The infirmary door hung lopsided on its hinges, and gave way only after some persuasion. Emily peered into the lamplit interior, asking, ‘Doctor Carlingswife?’

‘Go on in,’ she heard Tubal, from behind her. ‘Let’s get out of the rain at least.’

She ducked inside the doctor’s hut, whose interior resounded to the drumming of the weather on its roof. Eighteen men lay there on raised pallets, with room for six more. There was
precious little space to walk between them. These were the worst of the wounded, after the rest had been discharged to their units or sent limping off to Locke. Many were sleeping, and two lay so
pale and still that Emily wondered if they were already dead. One or two propped themselves up, on her approach. One man even managed a salute with his remaining arm. Soon enough there would be a
detail to get them to one of the hospitals further back, probably once the weather cleared. Until then they would lie here, as they had done since the Big Push. Most likely some would move no
further than the burial field in the shadow of the cliffs.

Tubal closed the door behind them, as Emily saw a stern-faced woman appear amongst the racks of medication hanging at the far end of the building.

‘What is it, Sergeant?’ this apparition asked, eyes narrowing to pick the new rank from Emily’s sleeve.

‘Is Doctor Carlingswife here, Miss . . . ?’ Emily asked, for a moment feeling uncertain of her position in relation to this woman. Tubal coughed discreetly behind her, and she
realized the error that she, of all people, should not have made. ‘Doctor . . . Doctor?’

‘No doctor,’ said the woman, weaving her way between the palettes with a skill honed by long practice. ‘Merely his wife.’

‘Doctor Carling . . . ?’

‘Left us.’ Her voice gave no indication of how this should be taken. Seeing Emily’s confusion, Doctor Carling’s wife sighed. ‘Infection. An insect’s bite that
suppurated. The irony was not lost on him.’ She wore austere, dark clothes, with a leather apron atop them that was stained by marks no amount of cleaning would clear. ‘Lieutenant,
there has been no change. You waste your labour coming here.’

‘I know, ma’am,’ Tubal said politely. ‘With respect, it’s not as though I’ve anything better to do.’

Doctor Carling’s wife gave him a disapproving look, and stepped back from the motionless form lying in the bed closest to her. With a start, Emily recognized the pale, closed features of
Captain Goss.

‘I can’t believe he’s still alive,’ she whispered.

‘He has not regained consciousness since this latest wound,’ Doctor Carling’s wife told her crisply. ‘He will not die, it seems, nor return to life.’

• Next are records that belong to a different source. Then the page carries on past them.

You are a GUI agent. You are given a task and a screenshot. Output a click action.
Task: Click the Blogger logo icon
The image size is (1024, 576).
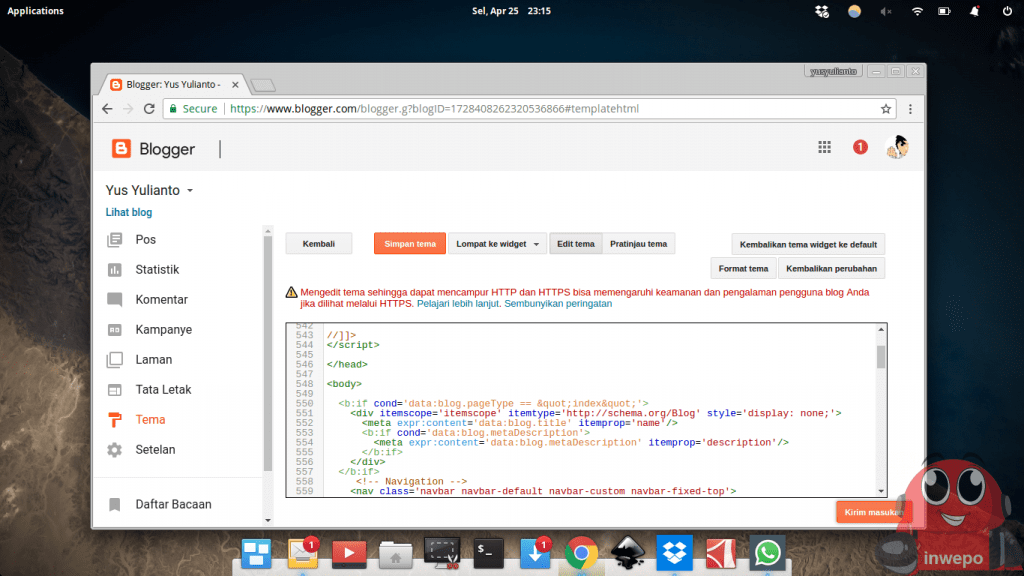(x=121, y=149)
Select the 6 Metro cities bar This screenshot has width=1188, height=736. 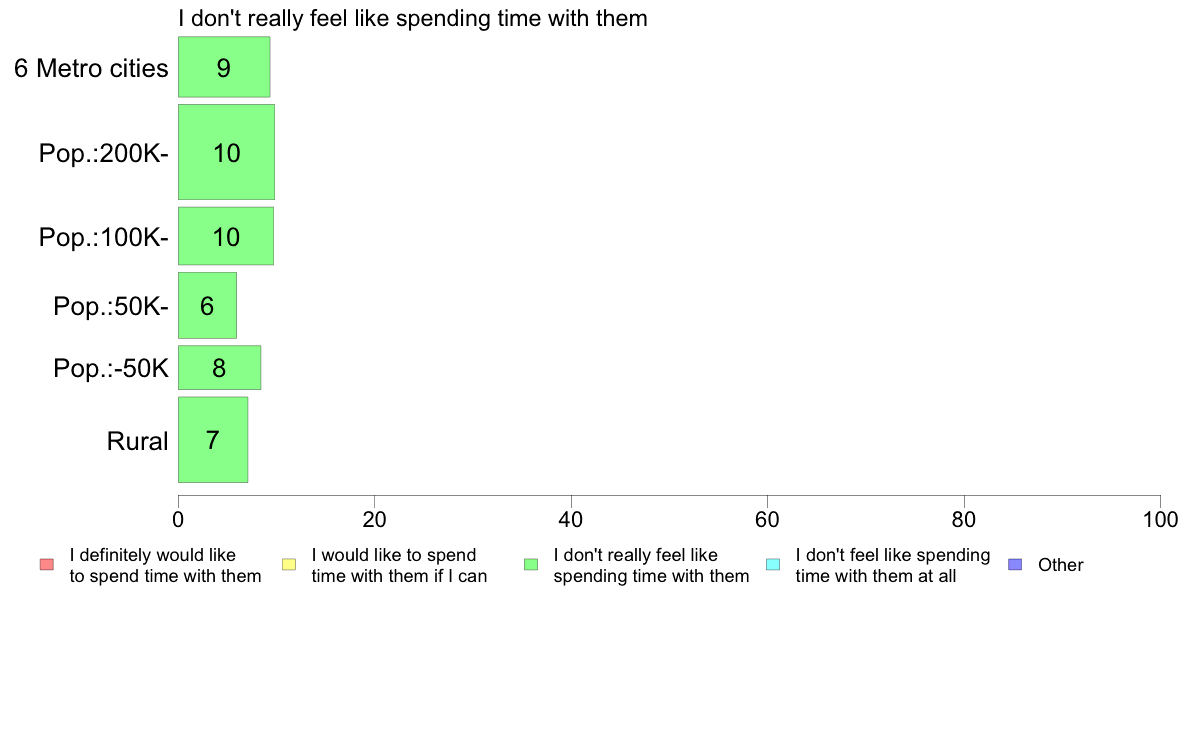[224, 67]
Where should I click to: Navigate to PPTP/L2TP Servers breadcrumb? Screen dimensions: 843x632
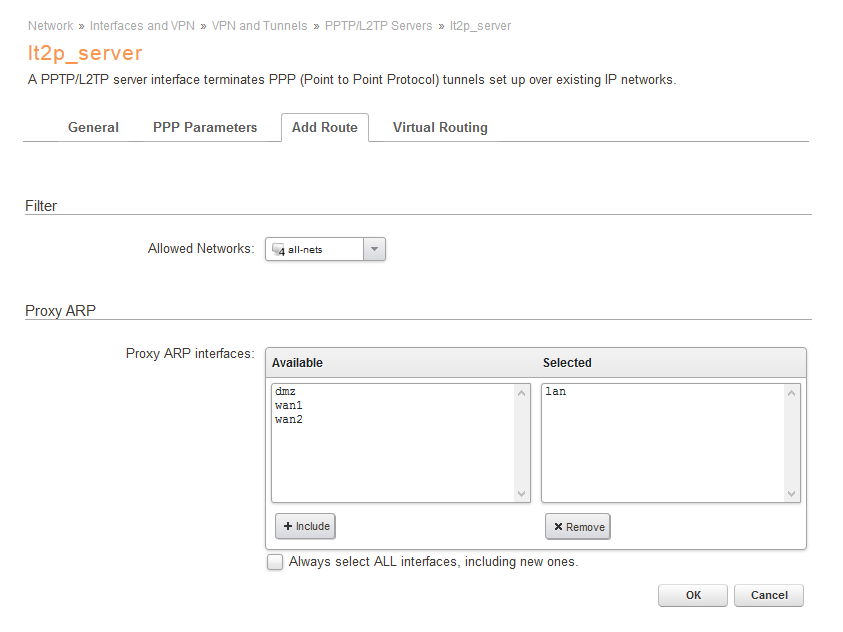tap(378, 26)
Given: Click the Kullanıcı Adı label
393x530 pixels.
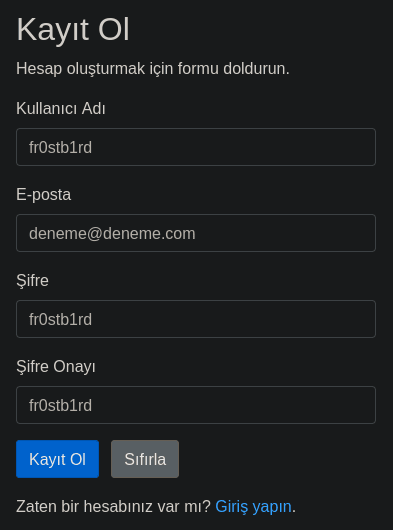Looking at the screenshot, I should pyautogui.click(x=61, y=109).
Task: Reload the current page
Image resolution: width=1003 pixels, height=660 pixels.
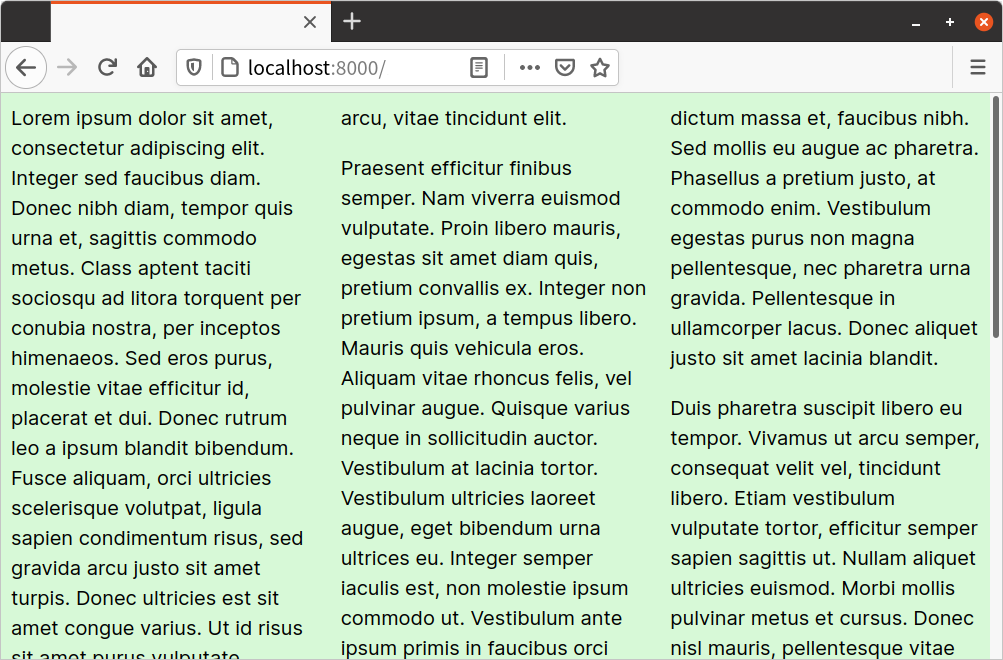Action: click(x=107, y=67)
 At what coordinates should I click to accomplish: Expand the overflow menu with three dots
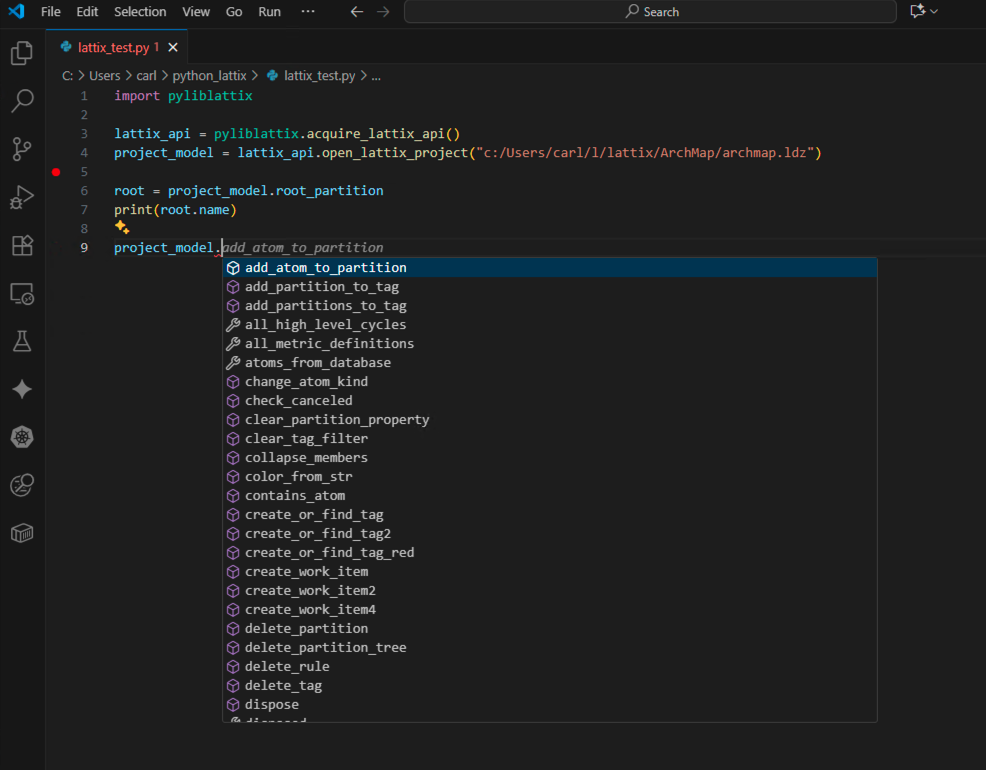308,12
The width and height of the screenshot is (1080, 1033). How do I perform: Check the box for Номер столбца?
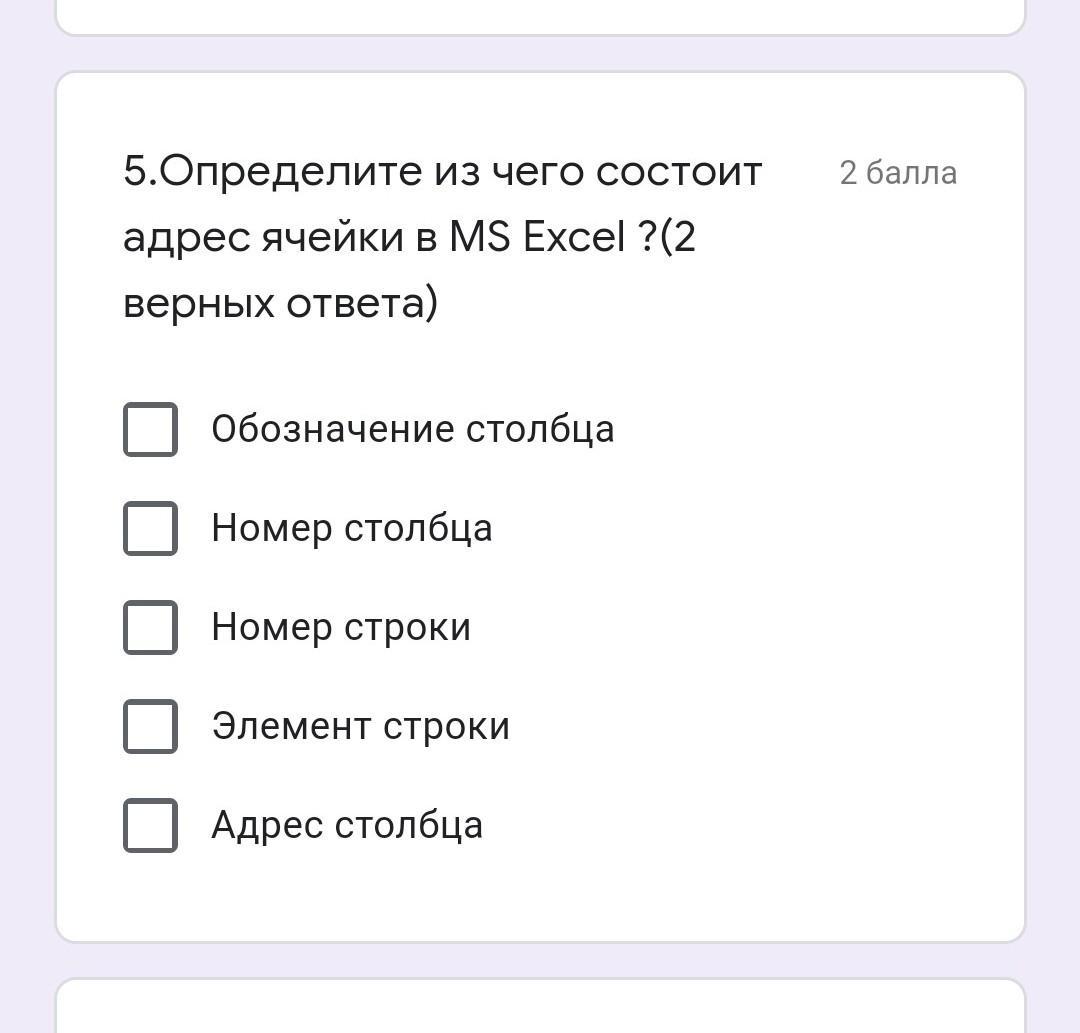[x=150, y=528]
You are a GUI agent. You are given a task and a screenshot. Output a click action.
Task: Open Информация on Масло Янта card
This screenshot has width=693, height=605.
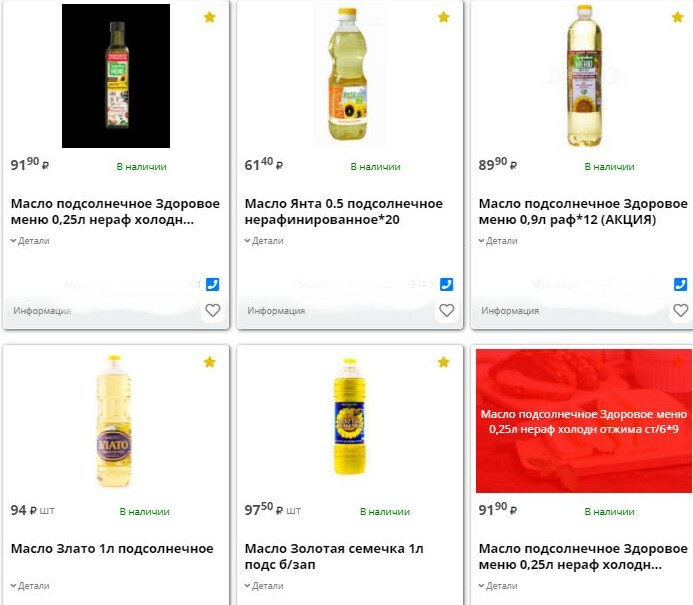[x=276, y=311]
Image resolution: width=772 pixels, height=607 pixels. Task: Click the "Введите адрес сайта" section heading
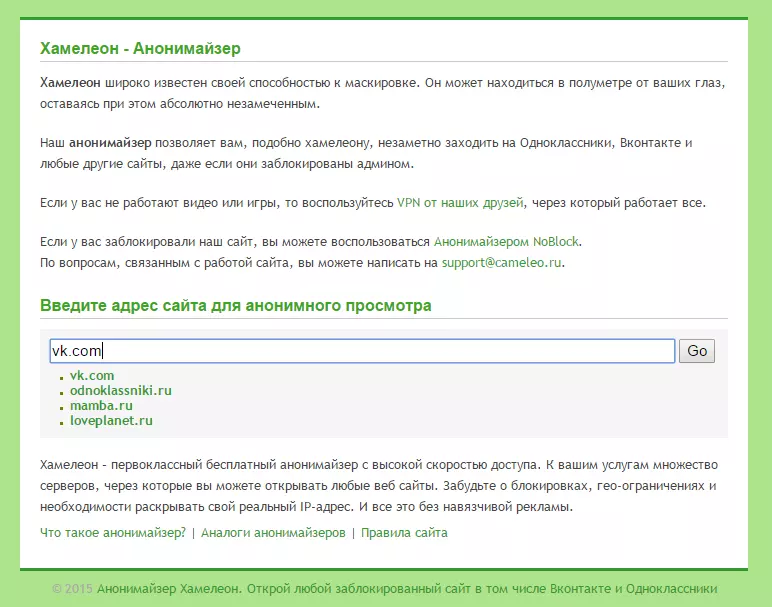(x=235, y=305)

His courage has failed him at last.
It was an unworthy thought but Emily, looking at the captain’s face, could not blame the man. At the edge of the abyss, clinging by his
fingernails, what man would want to haul himself up only to be pushed back again?

‘This is the third time I have had him under my care, and I do not think there will be a fourth.’ The old woman’s hands brushed Goss’s brow for his temperature, then
folded themselves back at her waist. ‘He’s to go to Locke to recover.’ The strain she placed on that last word revealed all they needed to know of her prognosis.

‘Does this make you captain now?’ Emily asked Tubal, after they had stepped back out into the rain.